The Department of Social Development has launched the Child Protection Week, a period in which all are encouraged to ensure that children are protected from all forms of abuse, neglect and exploitation.
Foster Care Child Welfare’s Edwin Mutambanengwe, says that South Africa is making good progress in protecting children.
Mutambanengwe is of the view that government is directly involved in ensuring the protection of children.

SA Urged to Arrest Bashir

The Southern African Litigation Centre (SALC) says it has written an open letter to the South African ministers of Justice and of International Relations and Co-operation, asking that South Africa abide by the Rome Statute of the International Criminal Court 27 of 2002 (the ICC Act).
SALC executive director, Kaajal Ramjathan-Keogh, states that South Africa's own law and its membership of the ICC obliges it to apprehend Sudan’s president, Omar Hassan Al Bashir, if he attends the African Union summit next month.

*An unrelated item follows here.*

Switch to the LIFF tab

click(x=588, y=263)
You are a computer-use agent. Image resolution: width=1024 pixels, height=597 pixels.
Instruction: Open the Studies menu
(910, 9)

Zim Govt Stifling Media Expression: Amnesty

Rights group, Amnesty International, says the Zimbabwean government's continuing stranglehold on community radio in the country is stifling media expression.

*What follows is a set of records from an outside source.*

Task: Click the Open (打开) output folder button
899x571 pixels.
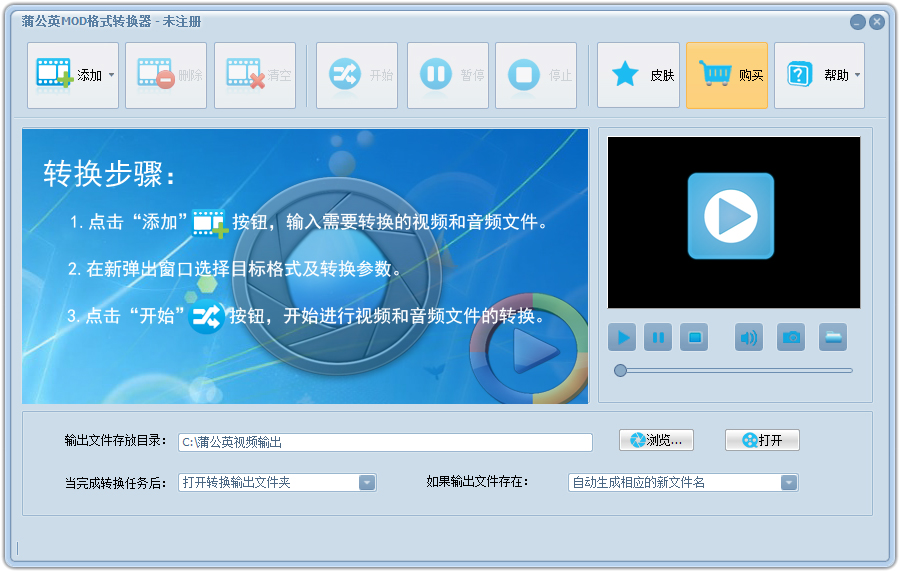Action: click(762, 441)
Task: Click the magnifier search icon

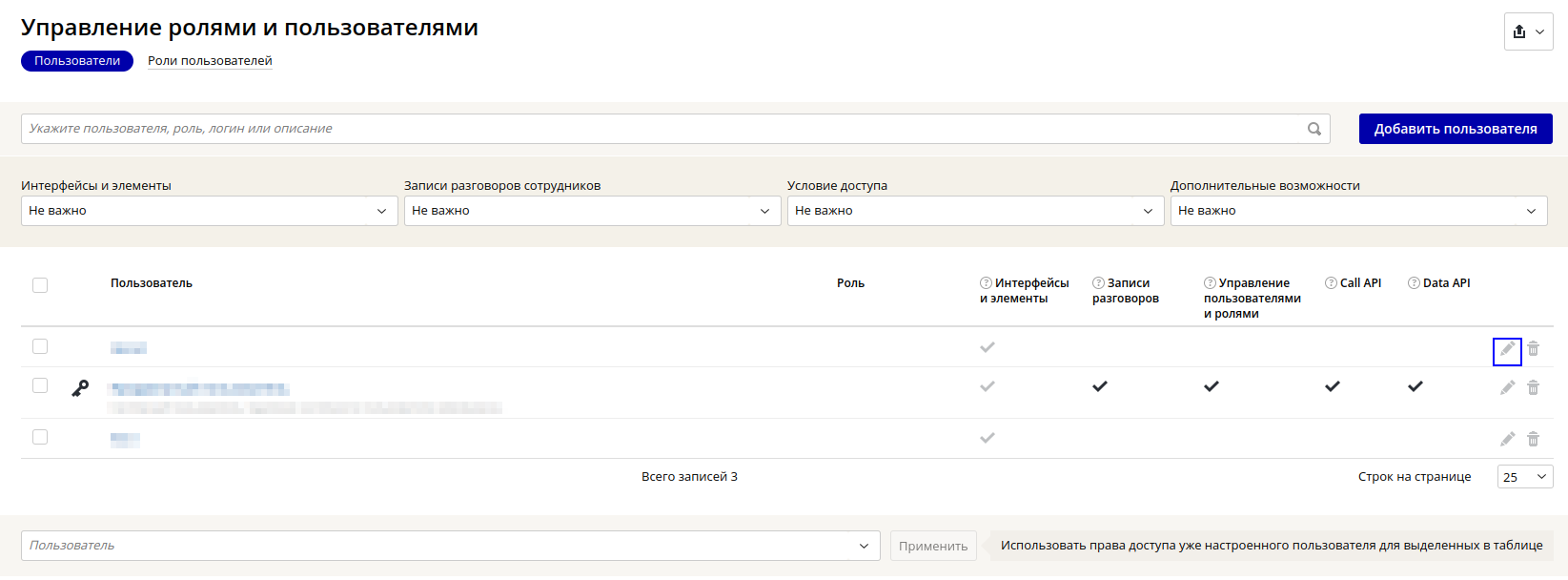Action: tap(1314, 129)
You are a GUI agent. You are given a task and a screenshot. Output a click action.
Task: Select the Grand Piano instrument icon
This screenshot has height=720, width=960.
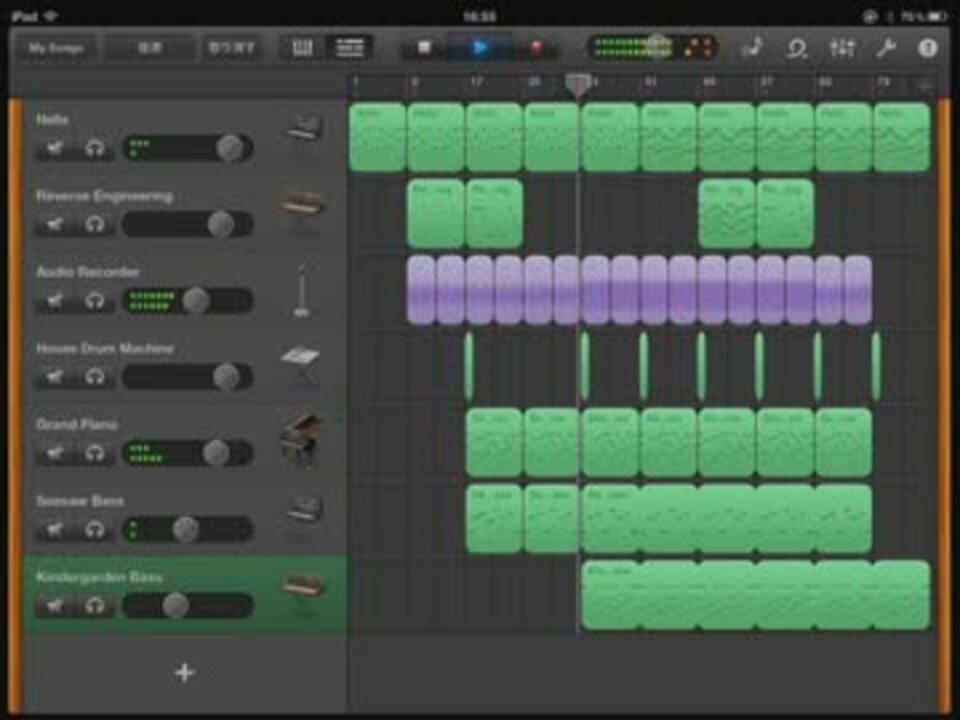(301, 440)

In a press statement, the organisation’s director for Southern Africa, Deprose Muchena argues that, "Despite promises and laws enacted more than 14 years ago to free up the airwaves for much needed community radio services, the government of Zimbabwe has failed to deliver on its promises and commitments.”

Call to Rethink of Operation Fiyela

Human rights activists, Lawyers for Human Rights (LHR), has secured a court order in the Johannesburg High Court halting the deportation of those held at Lindela repatriation centre for two weeks.

After LHR secured a court order allowing its lawyers access to their clients late‚ Johannesburg police station commanders refused to comply with it over the weekend.

SAHRC Probes Dlamini for Hate Speech

The axed president of the student representative council at University of the Witwatersrand, Mcebo Dlamini, is being investigated by the South African Human Rights Commission (SAHRC) after several complaints were laid with the watchdog.

SAHRC spokesperson, Isaac Mangena, confirmed that after a number of complaints the commission was investigating whether Dlamini’s comments were tantamount to hate speech or incitement to violence.